Son numerosos las representaciones que nos han quedado de esos dioses zoomorfos, desde los bisontes de las cuevas de Altamira, hasta las filas de carneros de los templos egipcios. Cuando la humanidad se hizo agrícola y ganadera, se dejó de venerar a los animales, pasando los dioses a tener figura humana. Pero siempre quedaron vestigios del animal divino, como los estandartes romanos con el águila o, hasta más cercanamente, las vacas sagradas que transitan sin que nadie las moleste por los campos, los pueblos y las ciudades de la India. Recuerdo que en algunos templos hinduistas se coloca a la puerta un elefante vivo, que los fieles reverencian a su paso por delante y que, si le das al pastor que lo cuida unas piastras, el bicharraco te bendice colocando su trompa sobre tu cabeza, como tuve yo la gracia de ser bendecido, una vez soltada la guita de rigor.

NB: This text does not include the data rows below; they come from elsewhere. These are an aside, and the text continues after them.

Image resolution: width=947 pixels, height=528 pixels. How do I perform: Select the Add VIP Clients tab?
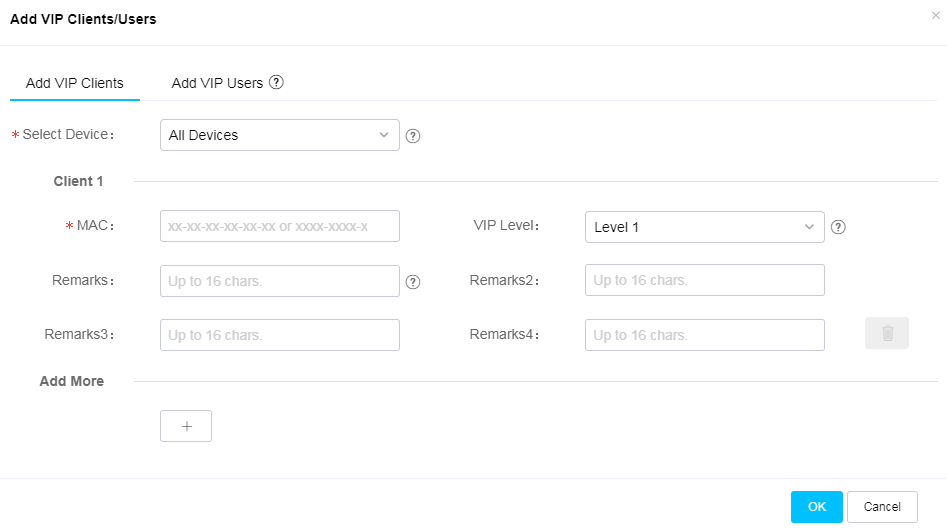pyautogui.click(x=75, y=83)
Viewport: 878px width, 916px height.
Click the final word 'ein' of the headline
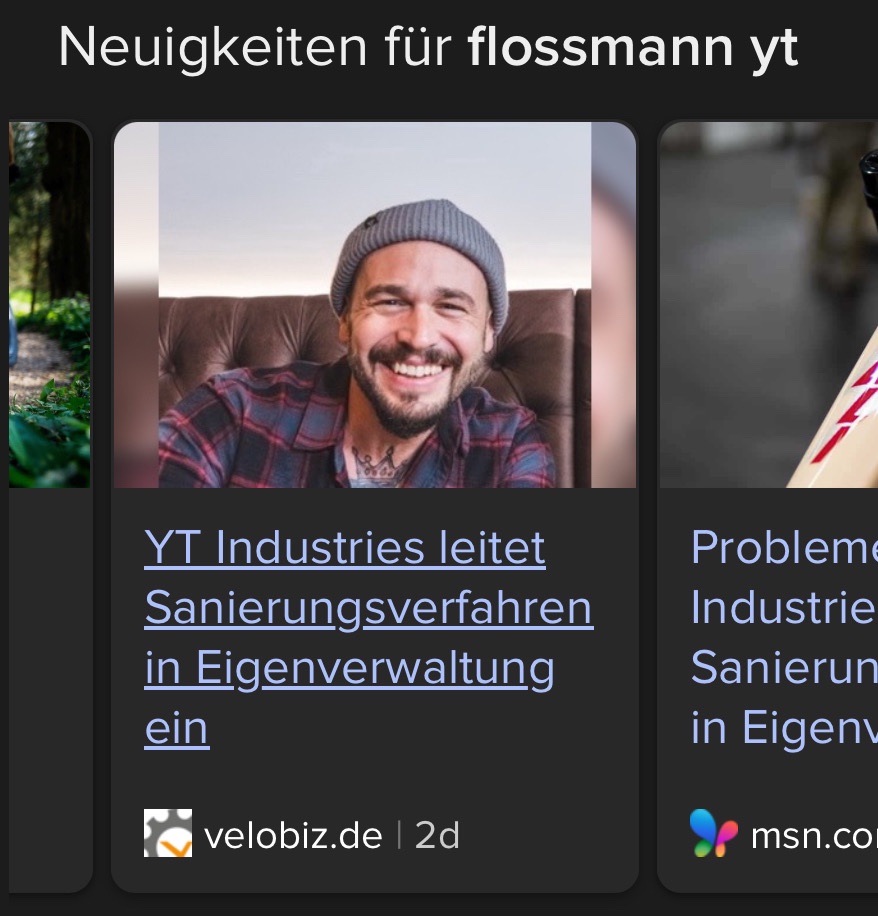pos(176,728)
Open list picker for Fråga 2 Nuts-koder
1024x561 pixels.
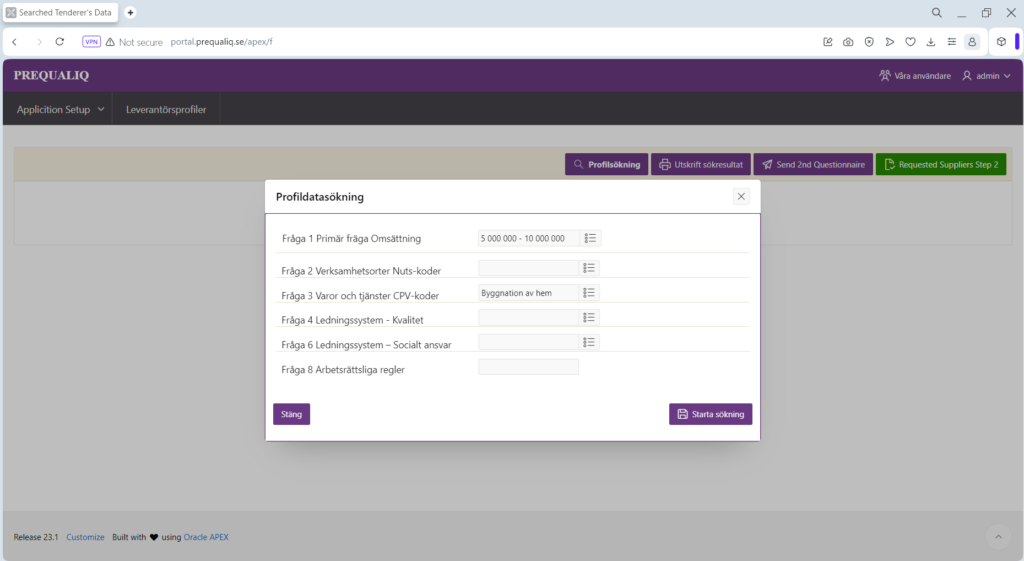(589, 268)

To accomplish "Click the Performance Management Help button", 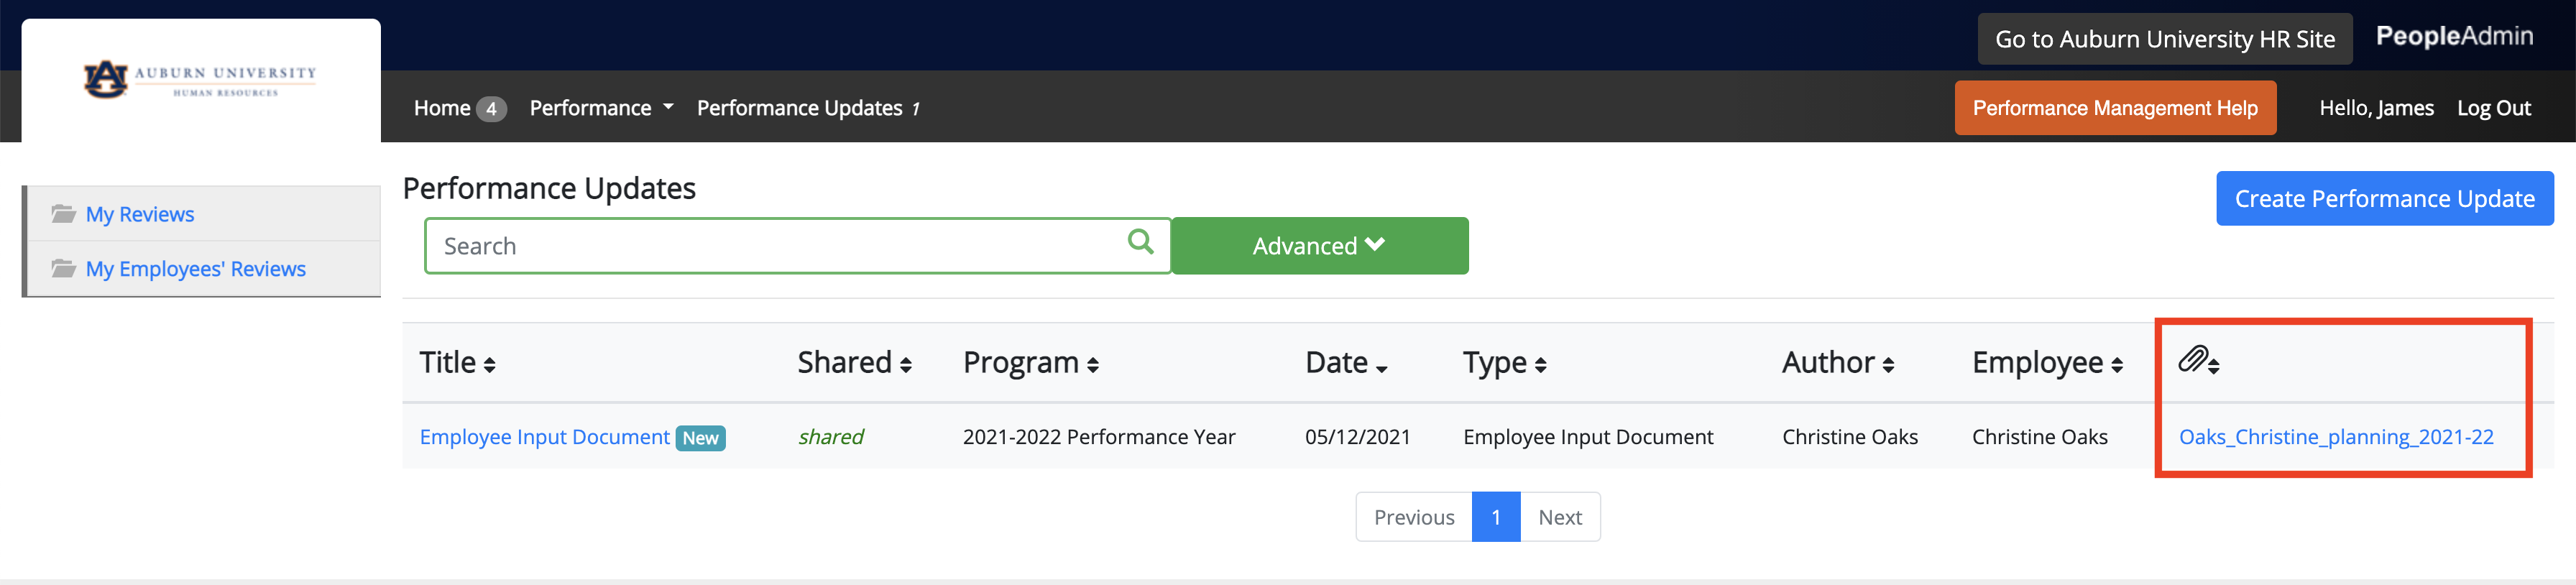I will point(2114,108).
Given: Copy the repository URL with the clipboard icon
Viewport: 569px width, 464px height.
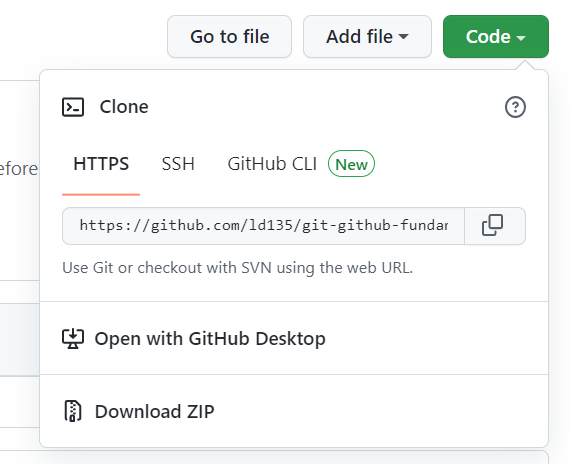Looking at the screenshot, I should [492, 225].
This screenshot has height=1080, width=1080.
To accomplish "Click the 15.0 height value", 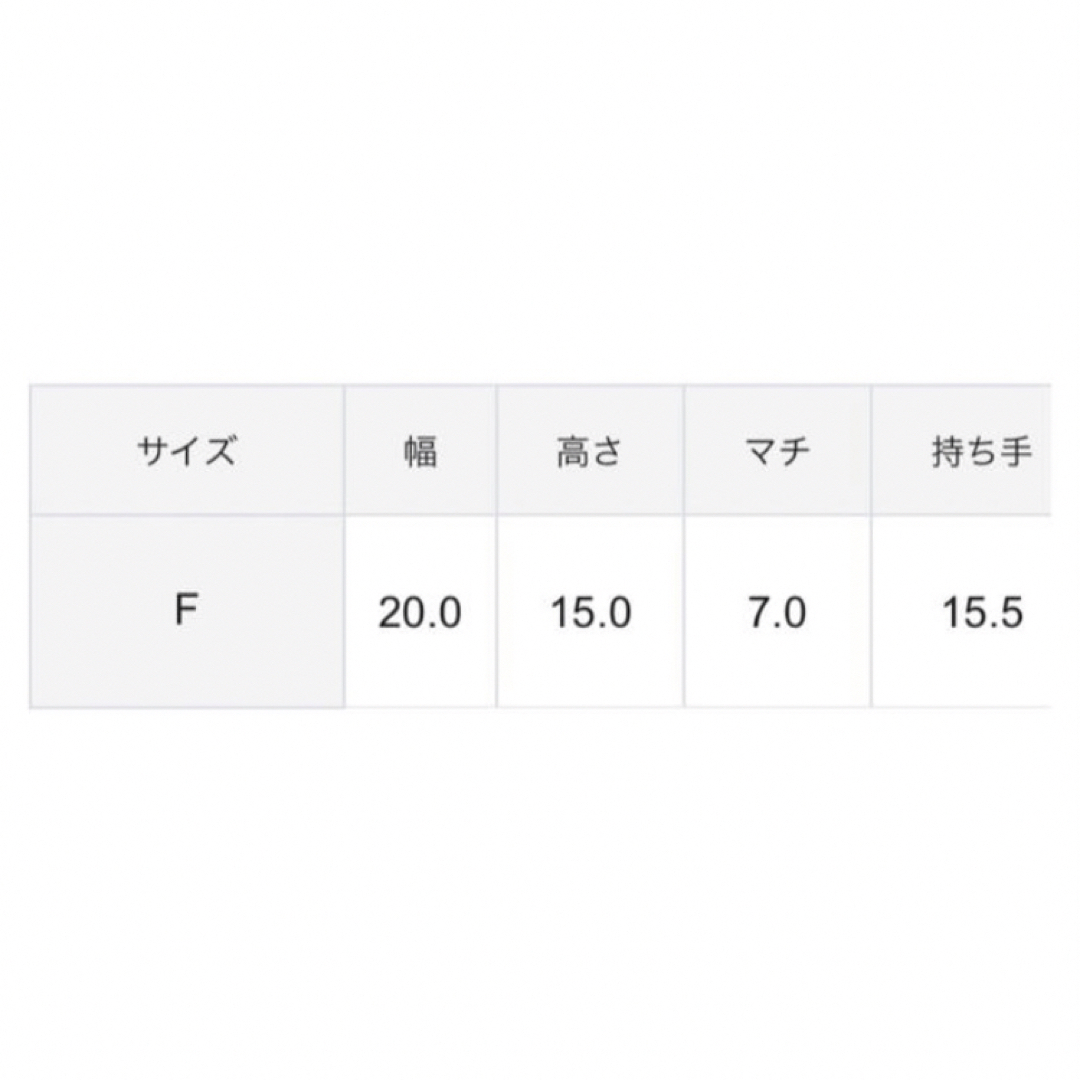I will 591,612.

Los animales domesticados perdieron con el tiempo su halo divino, convirtiéndose en ganado, en tanto que los que aún permanecían salvajes fueron considerados alimañas, destinadas a su exterminio. Los humanistas decretaron entonces que los animales no eran más que máquinas semovientes y autómatas, de la misma forma que los romanos llegaron a considerar que los esclavos eran animales parlantes.

Últimamente ha surgido un desaforado amor por los animales, que algunos se niegan a comerlos e, incluso, consideran que son sujetos de derechos. Han decidido comer solo yerbajos y hablan con los bichos como si estos entendieran el lenguaje humano, en tanto que ellos no suelen entender el sistema de comunicación de los perros, porque ignoran lo que significa ladrar, por ejemplo.

No sé si el próximo paso será intentar prohibir que se corten las hierbas, porque estas también son seres vivos, de modo que la siguiente generación de defensores de la vida se dedicará en exclusiva a roer peñascos y piedras y a comer minerales.

Antes de llegar a ese extremo, seguramente debemos pasar por el tránsito de humanizar totalmente a los animales, reconociéndoles en los diversos códigos los derechos pertinentes, incluido el de votar y presentarse a las elecciones. Puede ser que veamos en el Congreso que un diputado tome la palabra y diga: ¡Guau, guau, guau!